Channeling the 2009/10 opposition to the passing of the Affordable Care Act, supporters of the law are mobilizing and making themselves heard at congressional town halls across the country.
On Thursday night, two Republican members of Congress — Reps. Jason Chaffetz of Utah and Diane Black of Tennessee — were each confronted with impassioned constituents during simultaneous events. The shouted questions, emotional pleas and raucous protesters of the evening crystalized the GOP’s tough political road ahead as it forges ahead with rolling back Obama’s accomplishments, including the Affordable Care Act.
In suburban Salt Lake City, local police estimated that some 1,000 people packed into a high school auditorium to see Chaffetz as hundreds more waited outside. For 75 minutes, the congressman confronted a crowd that fumed with resentment of Trump and accused Chaffetz of coddling the President.
If the explosion of progressives attending GOP town halls in recent days has in large part been fueled by nationwide opposition to repealing Obamacare, the topic didn’t come up once at the Chaffetz’s event.
Instead, it was a scattershot series of criticisms of Trump — and of Chaffetz for aligning with the President.
While the energy and enthusiasm to be heard is clearly with the Democrats now (and it’s often the case with the opposition party), it should be remembered that every Republican member of Congress ran on a platform of repealing and replacing Obamacare. Many members did so several times and even voted for multiple bills doing just that.
It’s hard to imagine that districts like Black’s (she won by 49% of the vote) and Chaffetz’s (he won by 46%) have suddenly gone hard against a long standing and highly visible part of the GOP’s platform.
The reports of loud booing at the mention of Vice President Mike Pence is a pretty strong indicator that the crowd at the Chaffetz event was not necessarily representative of the partisan make-up of the district. According to Quinnipiac University polling, Pence is viewed favorably by 85% of Republicans.
That doesn’t mean Democrats in those districts don’t deserve representation or the right to make their feelings known to their members of Congress. It simply puts the events an their message in some perspective.
Still, politicians can be swayed by energetic opposition (that’s a feature not a bug of our system) so already skittish Republicans will be made more so when dealing with ObamaCare.

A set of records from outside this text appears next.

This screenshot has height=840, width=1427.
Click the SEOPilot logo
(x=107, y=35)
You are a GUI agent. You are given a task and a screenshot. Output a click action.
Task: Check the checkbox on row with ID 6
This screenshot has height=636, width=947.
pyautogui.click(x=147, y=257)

Right now one of the biggest choices they have to make is should they “repeal” before they have a full plan to “replace”? Senator Mike Lee (R-UT) says repeal first.
“If we load down the repeal discussion with what comes next, I think it’s going to make it a lot harder to get either one of them done,” Lee said during a briefing, as reported by Roll Call on Thursday.
“We need to repeal it first before deciding what comes next. I think there is a lot of agreement among Republicans in Congress with regard to the repeal bill. There is a lot less agreement on what comes next,” the lawmaker added.
It’s a tactical choice with advantages and disadvantages.
On the pro side repealing would fulfill a longstanding goal of many Republicans. It would also help focus the minds of Republicans and Democrats alike.
Repealing without replacement can be largely accomplished with just GOP votes in the House and Senate. Replacement will take cooperation from Democrats in the Senate. If the GOP starts negotiating on replacement with Senate Democrats, Minority Leader Chuck Schumer (D-NY) will have significant power over the ability of the GOP deliver on the “repeal” part of the plan. In that like all Democrats he’s opposed to repeal, it might be unwise from a Republican perspective to hand him that kind of veto power.
Repealing alone would create a game of chicken. If ObamaCare has an expiration date, there will be tremendous pressure on both sides to then come up with a replacement plan. The Democrats would then have to decide if they’d be able to do more damage to the GOP by withholding any support for a replacement plan or if they would also pay a price for refusing to cooperate on a new scheme. That would likely drive a wedge within in the Democrat caucus between those in safe seats (some with an eye on 2020 presidential politics like Kirsten Gillibrand of New York, Cory Booker of New Jersey, and Elizabeth Warren of Massachusetts) and the now famous ten Democrats up in 2018 from Trump leaning states. Would that game of chicken help or hinder the GOP’s “replace” effort? That’s the calculation all sides are weighing heading into the fight.
On the other side, there are Republicans in the Senate who have said they won’t vote for repeal without a plan ready to go. It’s not just moderates like Susan Collins of Maine but a libertarian leaning member like Rand Paul of Kentucky who thinks this needs to be done as near to simultaneously as possible.
Oh and there’s the small matter of agreeing on a plan within in each house and then between them. And everyone would agree it would be nice if all this focus on strategy, politics, and process also yielded good policy at the end of the day.
Elections, politics, and policy…it’s a never-ending cycle.